Is your character the one you have the most in common with?
"Yeah, probably. Donna is the character whose antics and storylines are based on stuff that's happened to me in my life. All the characters are, to some extent, based on either me or [co-writer] Dennis Kell and all of the people we've known over the years. I would say Donna is the one that I resemble the most."
You must have been delighted when the BBC showed the first series on BBC Two?
"Yeah, we were very pleased. It took a while, well over a year, to get it out there but we were very pleased that more people got to see it."
Has there been any pressure to tone the show down?
"We didn't have to tone it down at all. In fact, we probably should have. We would have made it a lot easier for ourselves if we did. If the second series doesn't go onto BBC Two we'll be having a moan but we'll only have ourselves to blame. We weren't deliberately trying to make it darker or more obscene, it's just the way we like to write."
Would you do a third series if the BBC asked you to?
"We'd love to. We don't know if it would go any further than three, that might be the maximum. We've definitely got other things we want to say, and we've got ideas for the characters as well, so it would be nice to have a chance to write those things."
A lot of UK shows get picked up by US networks. Would you let Pulling be remade in America?
"Yes, of course. We were in talks with ABC just before the writers' strike and it was all going ahead. [The strike] scuppered things a little because we had a writer and producer lined up and obviously that threw a spanner in the works. We have to wait for things to get back on course again. If you find the right people to adapt it then I think it's fine. The people we were talking to seemed to like the show and had a really good idea of how the American version would work. As long as you stay connected to it and remain a consultant on the show then it's quite possible they could do a really good job. If it works out [we'll] be laughing!"
Do you have any plans to go and write movies?

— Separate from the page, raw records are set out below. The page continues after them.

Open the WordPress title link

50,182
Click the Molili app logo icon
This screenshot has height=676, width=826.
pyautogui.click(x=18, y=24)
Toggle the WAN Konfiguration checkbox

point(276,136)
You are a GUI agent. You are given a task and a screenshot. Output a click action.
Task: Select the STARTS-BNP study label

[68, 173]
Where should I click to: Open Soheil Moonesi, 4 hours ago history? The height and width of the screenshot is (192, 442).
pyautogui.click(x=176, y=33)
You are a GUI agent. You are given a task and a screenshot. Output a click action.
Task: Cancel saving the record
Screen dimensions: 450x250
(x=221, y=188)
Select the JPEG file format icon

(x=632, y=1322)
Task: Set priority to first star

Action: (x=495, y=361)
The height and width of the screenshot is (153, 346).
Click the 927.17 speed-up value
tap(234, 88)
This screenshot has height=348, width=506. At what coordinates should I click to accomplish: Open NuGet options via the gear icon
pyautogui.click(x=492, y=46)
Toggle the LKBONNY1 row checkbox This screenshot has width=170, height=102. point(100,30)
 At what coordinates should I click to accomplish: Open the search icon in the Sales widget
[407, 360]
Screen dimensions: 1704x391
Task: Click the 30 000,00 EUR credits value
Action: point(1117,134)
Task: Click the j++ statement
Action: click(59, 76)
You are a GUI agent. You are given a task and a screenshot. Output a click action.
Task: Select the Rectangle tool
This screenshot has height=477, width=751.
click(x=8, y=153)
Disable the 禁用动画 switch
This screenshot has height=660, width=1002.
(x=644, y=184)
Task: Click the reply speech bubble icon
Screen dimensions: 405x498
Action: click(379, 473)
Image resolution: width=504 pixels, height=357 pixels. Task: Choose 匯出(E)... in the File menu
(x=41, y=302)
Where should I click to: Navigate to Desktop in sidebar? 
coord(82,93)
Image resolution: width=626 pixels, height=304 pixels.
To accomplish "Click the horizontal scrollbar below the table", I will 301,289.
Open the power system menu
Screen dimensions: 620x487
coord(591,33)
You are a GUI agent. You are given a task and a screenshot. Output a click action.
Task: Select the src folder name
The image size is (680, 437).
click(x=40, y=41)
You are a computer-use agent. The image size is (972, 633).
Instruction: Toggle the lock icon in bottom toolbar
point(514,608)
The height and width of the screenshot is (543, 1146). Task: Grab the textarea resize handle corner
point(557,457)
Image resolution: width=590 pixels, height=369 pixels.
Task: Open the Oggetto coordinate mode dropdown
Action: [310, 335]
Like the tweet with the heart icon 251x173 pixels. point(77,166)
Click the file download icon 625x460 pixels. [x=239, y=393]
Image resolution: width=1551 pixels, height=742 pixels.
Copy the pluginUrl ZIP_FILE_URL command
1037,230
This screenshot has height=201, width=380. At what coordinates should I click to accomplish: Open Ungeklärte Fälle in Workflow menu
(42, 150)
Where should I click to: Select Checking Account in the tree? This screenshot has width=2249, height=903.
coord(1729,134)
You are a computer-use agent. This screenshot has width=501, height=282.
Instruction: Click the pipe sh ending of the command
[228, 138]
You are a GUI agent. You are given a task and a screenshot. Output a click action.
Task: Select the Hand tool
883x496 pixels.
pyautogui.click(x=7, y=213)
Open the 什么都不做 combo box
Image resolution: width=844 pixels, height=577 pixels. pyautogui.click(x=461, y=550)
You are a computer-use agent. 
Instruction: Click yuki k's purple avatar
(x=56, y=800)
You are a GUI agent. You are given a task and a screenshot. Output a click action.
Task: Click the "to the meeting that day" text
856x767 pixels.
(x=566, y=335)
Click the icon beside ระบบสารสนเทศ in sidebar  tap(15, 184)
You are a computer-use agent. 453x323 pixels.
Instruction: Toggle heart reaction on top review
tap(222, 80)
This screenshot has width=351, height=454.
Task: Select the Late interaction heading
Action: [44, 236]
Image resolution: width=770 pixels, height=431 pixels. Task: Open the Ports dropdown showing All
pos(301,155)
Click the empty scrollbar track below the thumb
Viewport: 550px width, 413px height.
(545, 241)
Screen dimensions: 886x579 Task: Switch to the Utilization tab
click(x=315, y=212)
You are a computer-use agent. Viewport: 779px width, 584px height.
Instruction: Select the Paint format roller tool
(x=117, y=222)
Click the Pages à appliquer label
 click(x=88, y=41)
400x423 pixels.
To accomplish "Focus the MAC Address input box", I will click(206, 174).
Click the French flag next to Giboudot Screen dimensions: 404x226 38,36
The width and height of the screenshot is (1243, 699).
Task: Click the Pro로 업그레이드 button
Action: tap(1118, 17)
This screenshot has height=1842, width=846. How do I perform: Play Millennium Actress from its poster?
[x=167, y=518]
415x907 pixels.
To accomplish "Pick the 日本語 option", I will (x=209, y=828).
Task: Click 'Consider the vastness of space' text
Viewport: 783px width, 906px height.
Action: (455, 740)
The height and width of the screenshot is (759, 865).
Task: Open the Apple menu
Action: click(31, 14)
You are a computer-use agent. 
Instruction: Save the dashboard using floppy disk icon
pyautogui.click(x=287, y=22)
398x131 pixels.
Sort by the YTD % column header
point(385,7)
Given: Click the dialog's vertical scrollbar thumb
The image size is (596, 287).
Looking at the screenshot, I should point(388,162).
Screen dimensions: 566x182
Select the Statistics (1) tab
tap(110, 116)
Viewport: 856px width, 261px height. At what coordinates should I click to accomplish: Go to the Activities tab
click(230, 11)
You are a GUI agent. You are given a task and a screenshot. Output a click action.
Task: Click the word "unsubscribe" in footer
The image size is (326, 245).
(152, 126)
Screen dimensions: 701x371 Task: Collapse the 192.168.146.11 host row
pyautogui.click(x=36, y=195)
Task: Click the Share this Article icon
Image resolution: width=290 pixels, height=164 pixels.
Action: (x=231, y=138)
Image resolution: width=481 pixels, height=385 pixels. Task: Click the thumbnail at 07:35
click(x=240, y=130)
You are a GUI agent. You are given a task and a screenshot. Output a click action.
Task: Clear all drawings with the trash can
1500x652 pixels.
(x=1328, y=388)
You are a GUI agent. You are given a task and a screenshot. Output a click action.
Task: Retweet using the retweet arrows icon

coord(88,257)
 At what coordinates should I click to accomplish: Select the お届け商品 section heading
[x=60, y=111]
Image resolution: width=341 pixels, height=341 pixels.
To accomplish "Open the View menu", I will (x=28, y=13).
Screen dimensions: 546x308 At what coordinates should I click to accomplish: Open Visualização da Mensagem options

"Once you write a TV show that's done well, you get approached by a whole bunch of people who make films. I've been asked to write scripts for films but I haven't really got it together yet. It involves a lot of planning so I would have to knuckle down and have a good old think about that. I think most writers have a film script in their head. There's one rattling around there somewhere."
Series two of Pulling starts Sunday at 9.30pm on BBC Three. Series one is available on DVD from April 7.